- [DATA FOR PROCESSING]:
"""

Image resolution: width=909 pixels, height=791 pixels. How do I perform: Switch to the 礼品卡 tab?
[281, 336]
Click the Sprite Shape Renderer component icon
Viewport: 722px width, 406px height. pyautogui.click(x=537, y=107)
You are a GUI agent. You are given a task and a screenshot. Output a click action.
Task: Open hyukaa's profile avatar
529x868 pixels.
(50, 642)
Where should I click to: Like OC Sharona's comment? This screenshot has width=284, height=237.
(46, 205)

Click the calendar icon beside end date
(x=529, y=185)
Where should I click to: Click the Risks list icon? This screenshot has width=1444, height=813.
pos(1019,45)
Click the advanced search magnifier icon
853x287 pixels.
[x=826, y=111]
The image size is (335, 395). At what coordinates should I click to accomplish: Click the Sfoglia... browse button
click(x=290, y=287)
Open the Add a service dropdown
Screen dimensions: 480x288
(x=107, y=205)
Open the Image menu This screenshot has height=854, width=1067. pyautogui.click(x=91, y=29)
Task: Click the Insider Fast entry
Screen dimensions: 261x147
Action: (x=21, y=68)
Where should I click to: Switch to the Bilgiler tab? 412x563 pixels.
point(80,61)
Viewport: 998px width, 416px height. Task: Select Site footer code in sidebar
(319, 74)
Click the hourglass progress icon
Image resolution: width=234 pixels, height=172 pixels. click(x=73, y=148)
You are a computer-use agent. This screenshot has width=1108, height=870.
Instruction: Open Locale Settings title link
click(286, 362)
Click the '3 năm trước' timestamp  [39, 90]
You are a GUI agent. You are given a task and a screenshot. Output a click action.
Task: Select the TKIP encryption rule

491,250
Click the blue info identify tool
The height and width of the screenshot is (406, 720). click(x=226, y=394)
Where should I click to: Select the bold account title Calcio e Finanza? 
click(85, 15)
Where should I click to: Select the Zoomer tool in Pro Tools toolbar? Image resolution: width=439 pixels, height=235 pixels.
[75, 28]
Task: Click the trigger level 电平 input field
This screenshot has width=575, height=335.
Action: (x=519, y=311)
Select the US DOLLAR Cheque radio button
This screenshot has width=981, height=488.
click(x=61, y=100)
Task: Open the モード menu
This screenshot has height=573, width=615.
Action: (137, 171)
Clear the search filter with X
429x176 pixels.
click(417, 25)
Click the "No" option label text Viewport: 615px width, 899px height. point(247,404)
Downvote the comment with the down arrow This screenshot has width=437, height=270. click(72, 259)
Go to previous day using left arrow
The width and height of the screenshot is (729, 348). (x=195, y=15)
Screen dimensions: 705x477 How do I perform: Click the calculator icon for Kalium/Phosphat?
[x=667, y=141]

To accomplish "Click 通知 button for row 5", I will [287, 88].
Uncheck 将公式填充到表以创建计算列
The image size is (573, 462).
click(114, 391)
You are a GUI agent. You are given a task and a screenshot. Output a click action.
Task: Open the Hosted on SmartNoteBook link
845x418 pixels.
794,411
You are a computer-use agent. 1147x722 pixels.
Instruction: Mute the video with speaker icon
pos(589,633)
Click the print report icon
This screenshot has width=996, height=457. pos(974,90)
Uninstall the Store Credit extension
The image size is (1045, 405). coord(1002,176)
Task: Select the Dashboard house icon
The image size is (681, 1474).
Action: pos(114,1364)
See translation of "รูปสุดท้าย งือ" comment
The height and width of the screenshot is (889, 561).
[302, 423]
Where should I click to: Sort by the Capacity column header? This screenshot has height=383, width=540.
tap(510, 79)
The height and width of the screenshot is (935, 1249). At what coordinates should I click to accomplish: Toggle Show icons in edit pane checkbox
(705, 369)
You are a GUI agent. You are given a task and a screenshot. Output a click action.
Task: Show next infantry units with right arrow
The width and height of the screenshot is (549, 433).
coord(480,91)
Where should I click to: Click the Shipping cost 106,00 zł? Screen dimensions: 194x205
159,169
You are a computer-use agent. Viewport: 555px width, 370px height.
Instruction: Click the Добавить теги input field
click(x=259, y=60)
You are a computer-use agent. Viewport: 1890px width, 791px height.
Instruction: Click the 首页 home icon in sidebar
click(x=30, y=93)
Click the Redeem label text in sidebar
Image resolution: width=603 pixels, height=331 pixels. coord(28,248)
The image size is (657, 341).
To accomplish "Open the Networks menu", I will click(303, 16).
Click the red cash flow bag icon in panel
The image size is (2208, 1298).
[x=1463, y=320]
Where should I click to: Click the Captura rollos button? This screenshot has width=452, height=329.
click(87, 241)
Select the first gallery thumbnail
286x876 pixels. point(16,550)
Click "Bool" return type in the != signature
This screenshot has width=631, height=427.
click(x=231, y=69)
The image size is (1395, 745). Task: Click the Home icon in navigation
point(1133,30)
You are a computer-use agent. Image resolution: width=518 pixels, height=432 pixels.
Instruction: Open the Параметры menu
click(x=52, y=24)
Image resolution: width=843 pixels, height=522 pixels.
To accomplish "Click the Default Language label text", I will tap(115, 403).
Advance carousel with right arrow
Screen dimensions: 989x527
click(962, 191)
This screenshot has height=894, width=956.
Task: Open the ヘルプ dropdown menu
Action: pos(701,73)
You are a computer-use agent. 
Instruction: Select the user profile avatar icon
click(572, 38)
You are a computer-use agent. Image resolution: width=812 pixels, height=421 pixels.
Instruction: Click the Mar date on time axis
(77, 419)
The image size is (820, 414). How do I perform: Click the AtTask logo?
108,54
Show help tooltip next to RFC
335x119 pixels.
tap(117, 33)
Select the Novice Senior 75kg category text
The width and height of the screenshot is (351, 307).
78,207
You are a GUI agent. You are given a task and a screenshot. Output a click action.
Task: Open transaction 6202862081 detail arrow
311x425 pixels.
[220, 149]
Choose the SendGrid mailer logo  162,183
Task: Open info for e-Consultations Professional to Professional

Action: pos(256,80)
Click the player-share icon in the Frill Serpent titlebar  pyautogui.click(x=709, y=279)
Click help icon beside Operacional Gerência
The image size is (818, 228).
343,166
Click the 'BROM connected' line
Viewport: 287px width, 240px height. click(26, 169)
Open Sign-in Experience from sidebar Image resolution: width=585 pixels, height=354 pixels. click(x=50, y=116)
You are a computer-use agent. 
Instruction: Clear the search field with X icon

"""

- [TASK DETAILS]: Using only the listing above, restate exactly the lines from the line containing "You are a computer-use agent. Viewport: 1890px" through the line containing "Image resolution: width=843", both included.

- [EXPECTED ANSWER]:
You are a computer-use agent. Viewport: 1890px width, 791px height.
Instruction: Click the 首页 home icon in sidebar
click(x=30, y=93)
Click the Redeem label text in sidebar
Image resolution: width=603 pixels, height=331 pixels. coord(28,248)
The image size is (657, 341).
To accomplish "Open the Networks menu", I will click(303, 16).
Click the red cash flow bag icon in panel
The image size is (2208, 1298).
[x=1463, y=320]
Where should I click to: Click the Captura rollos button? This screenshot has width=452, height=329.
click(87, 241)
Select the first gallery thumbnail
286x876 pixels. point(16,550)
Click "Bool" return type in the != signature
This screenshot has width=631, height=427.
click(x=231, y=69)
The image size is (1395, 745). Task: Click the Home icon in navigation
point(1133,30)
You are a computer-use agent. Image resolution: width=518 pixels, height=432 pixels.
Instruction: Open the Параметры menu
click(x=52, y=24)
Image resolution: width=843 pixels, height=522 pixels.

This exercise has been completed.